[SELECTED TEXT]

++++++++

I think this design has great potential. It might be a bit tight for switching, depending on the operating scheme and how you represent the connection(s) to the "rest of the world".
It looks like the Worldwide (left) end of the layout is the end of track. So maybe cars arrive on the layout via the interchange track from the north, and from the lower right where the "main" line seems to head off the layout. It looks like you have about 24 spots on the layout. For realism, I suppose it's highly unlikely that all spots are full all the time, or that all would need to be switched out in a session.
So let's say maybe there are 10-12 spots to be switched in a session. You have room for about 5-6 cars in the curved interchange track top left that were set out overnight by the interchanging railroad. Plus a local train of 6-7 cars can easily arrive from the bottom left on the "main". If there's no room for a staging cassette or extension to the south of that, then the session could start with the local tied up on the outer curved track top right. Maybe the crew outlawed, or they're in the café you'll model trackside.

++++++++

[RECORDED DATA]

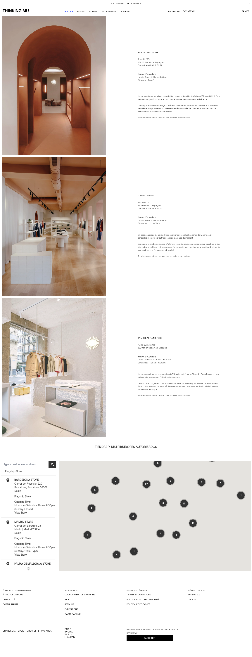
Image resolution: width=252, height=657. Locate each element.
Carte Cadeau (73, 614)
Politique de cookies (139, 604)
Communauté (10, 604)
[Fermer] (248, 3)
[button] (245, 11)
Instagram (194, 595)
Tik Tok (192, 599)
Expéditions (71, 609)
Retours (69, 604)
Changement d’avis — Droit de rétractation (27, 631)
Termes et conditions (139, 595)
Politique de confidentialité (143, 599)
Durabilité (9, 599)
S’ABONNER (150, 638)
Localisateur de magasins (80, 595)
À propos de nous (13, 595)
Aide (67, 599)
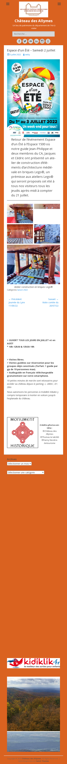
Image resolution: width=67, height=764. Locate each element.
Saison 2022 (22, 290)
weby (27, 54)
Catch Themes (42, 761)
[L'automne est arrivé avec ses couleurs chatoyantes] (33, 705)
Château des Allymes (34, 21)
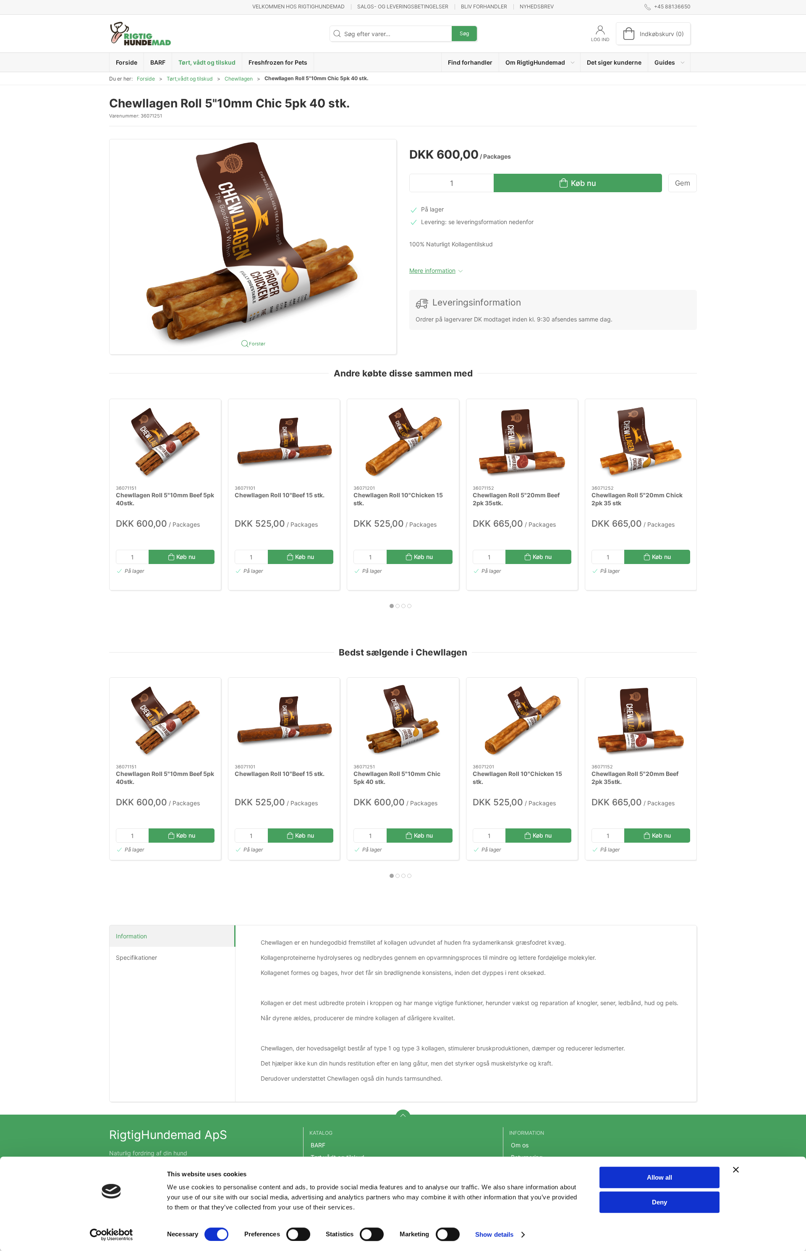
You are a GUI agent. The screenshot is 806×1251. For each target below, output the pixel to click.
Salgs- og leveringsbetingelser (402, 6)
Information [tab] (131, 936)
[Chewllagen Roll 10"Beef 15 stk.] (284, 442)
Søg (464, 33)
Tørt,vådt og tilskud (190, 79)
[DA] (140, 33)
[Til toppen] (403, 1117)
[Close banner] (736, 1170)
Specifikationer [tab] (136, 957)
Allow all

++++++++

[WRITTEN EXERCISE 1]
In the layout discussion, roughly how many spots does the layout have?
[WRITTEN EXERCISE 2]
In the records, starting at the first line and ending at the line containing "Catch Themes (42, 761)", swap "Locate" for "Find" and repeat those lines with nothing else changed. Leave out the pictures.

[CORRECT RESULT 1]
About 24 spots.

[CORRECT RESULT 2]
Image resolution: width=252, height=657. Find each element.
Carte Cadeau (73, 614)
Politique de cookies (139, 604)
Communauté (10, 604)
[Fermer] (248, 3)
[button] (245, 11)
Instagram (194, 595)
Tik Tok (192, 599)
Expéditions (71, 609)
Retours (69, 604)
Changement d’avis — Droit de rétractation (27, 631)
Termes et conditions (139, 595)
Politique de confidentialité (143, 599)
Durabilité (9, 599)
S’ABONNER (150, 638)
Localisateur de magasins (80, 595)
À propos de nous (13, 595)
Aide (67, 599)
Image resolution: width=67, height=764. Find each element.
Saison 2022 (22, 290)
weby (27, 54)
Catch Themes (42, 761)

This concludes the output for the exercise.